SUSC PS5190 Remote Sensing for Aquatic Environments
Instructor: Dr. Ajit Subramaniam
Aquatic systems are critical for provisioning ecosystem services that have sustained human civilization as evidenced by the establishment of the earliest civilizations on banks of rivers or along a coast. Apart from regulating climate, aquatic systems provide food and transportation services, fresh water lakes and reservoirs provide water for consumption and irrigation, and coastal systems offer recreational services. But growing human population, especially along the coast, has endangered the quality of ecosystem services. The primary finding of the Millennium Ecosystem Assessment was that 15 out of 24 ecosystem services examined are being degraded, or being used unsustainably. Monitoring the aquatic ecosystem and understanding how to distinguish between anthropogenic and natural variability is an essential aspect of sustainability science. This course will introduce the use of remote sensing techniques that can be used to study the aquatic environment. There are several space-based sensors that provide information relevant to sustainable management of aquatic resources. Depending on the sensor, observations are made as frequently as every day and spatially covering the entire globe.

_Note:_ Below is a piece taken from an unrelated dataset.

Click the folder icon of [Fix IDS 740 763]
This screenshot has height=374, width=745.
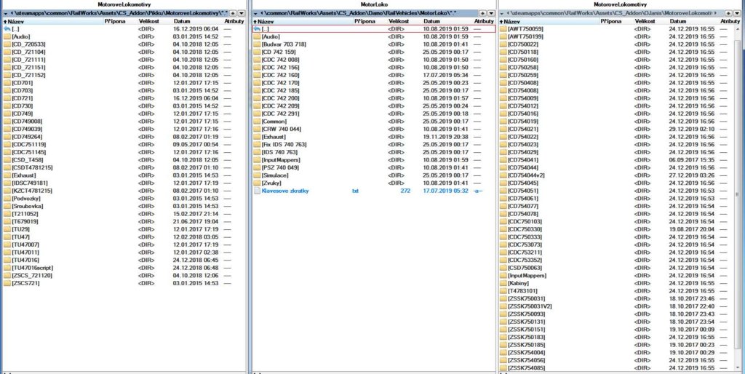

Understanding the spatial and temporal context around an issue can help discriminate between local and far field effects and time series of remote sensing data can be constructed to investigate causes and consequences of environmental events. Thus knowledge of the basic science of remote sensing, understanding how to select the appropriate sensor to answer a question, where to find the data and how to analyze this data could be critical tools for anyone interested in oceanic, coastal, and freshwater resource management.